We also need to include friendship. In fact, friendship was so important to the Greeks that they catalogued all stable affectionate relationships, from platonic friendships to family, to romance.
Also important is harmony with nature, i.e., the responsible and sustainable use of nature’s wealth, as opposed to its reckless destruction.
Finally, a good life makes room for leisure. To the ancient Greeks, leisure isn’t just relaxation and rest, but was actually free activity with a purpose, giving us time to learn about things like the arts, philosophies and morals.
The state has to increase its influence on the economy.
At this point in history, we’ve built up large governing bodies that are greatly invested in our lives. What, then, can states do to help their citizens create the good life?
First, we need a basic income, i.e., an unconditional payment to all citizens that enables them to choose how and how much they work.
There are two common objections to basic income: First, that no one would have the incentive to work, and second, that states just couldn’t afford it. However, in an affluent society, our goal should be to reduce the incentive to work and to make leisure more attractive.

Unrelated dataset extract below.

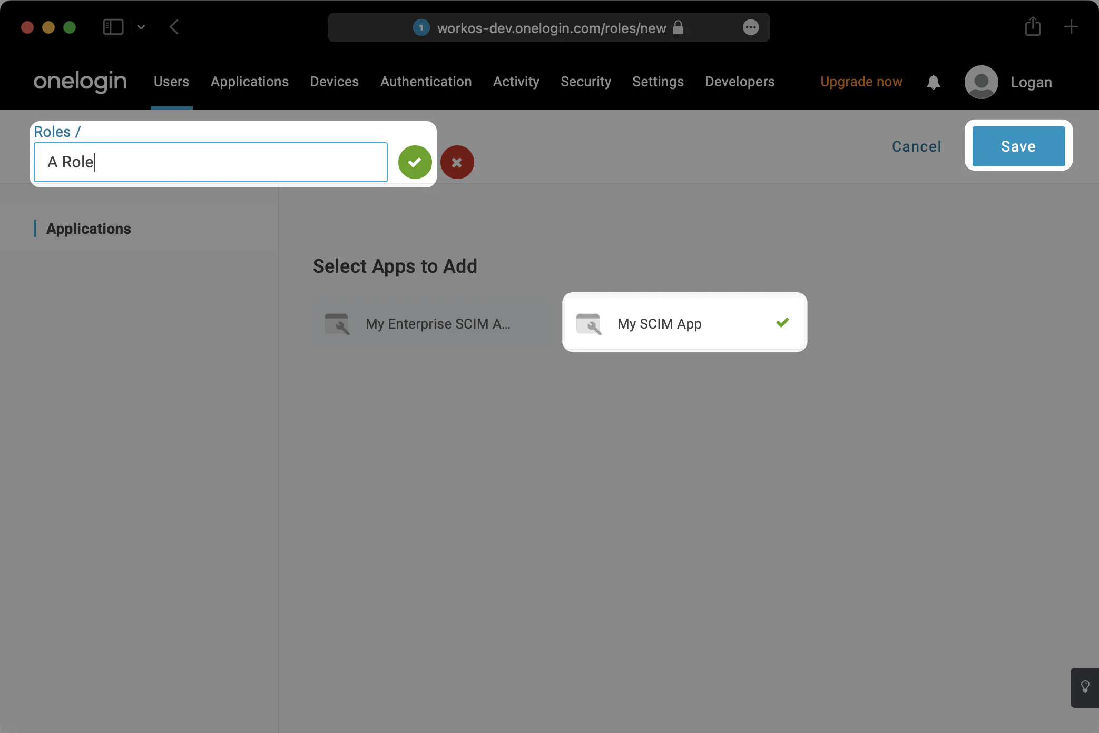Navigate back using the browser back arrow
This screenshot has height=733, width=1099.
[x=174, y=27]
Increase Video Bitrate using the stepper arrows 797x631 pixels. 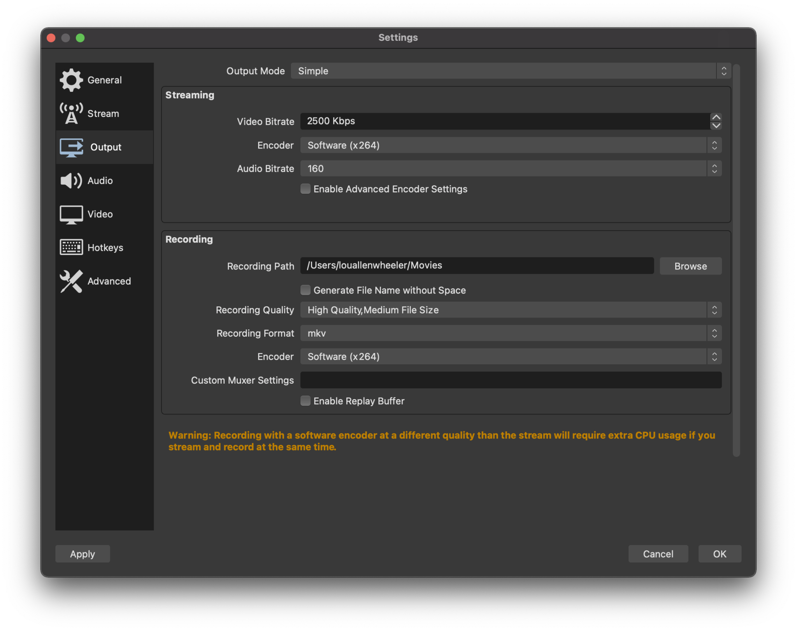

Not only that, but as Nobel laureate James Meade showed, a basic income could indeed be financed through an intelligent combination of capital taxes and state-owned investment trusts. Other options include currency trading, or rent in the form of pollution permits, such as carbon credits.
Second, the pressure to consume must be reduced. Calming the frantic desire to consume is crucial, as conspicuous consumption, i.e., keeping up with the Joneses, is the primary driver for overwork.
One way to slow down consumption is to impose a progressive consumption or expenditure tax in place of an income tax.
For example, while necessary items for everyday life such as groceries, wouldn’t be taxed, conspicuous consumers who, for example, buy a learjet or a fifth car would face heavy taxes on those purchases.
These taxes could be scaled progressively, where levels of taxation change according to how necessary the items are. Such a tax would promote savings over consumption, thus calming our impulse to buy.
Advertising must also be reduced, as it fuels the insatiability of want. For example, reforms that would forbid firms from writing off ads as business expenses would make advertisements more expensive, and thus less attractive for businesses. These changes, however, are just part of the solution. Ultimately, we must decide whether we want to continue an unfulfilled life in pursuit of wealth or make the changes necessary to achieve the good life.
What I took from it.
Accumulating wealth seems like almost everybody’s goal in today’s capitalistic societies. But it doesn’t have to be that way! Today’s Western societies are wealthy enough to enable us to lead a carefree and spirited life without having to slave away at work nearly as much as we do. All we must do is curb our insatiability for wealth, and strive for the true values of the good life.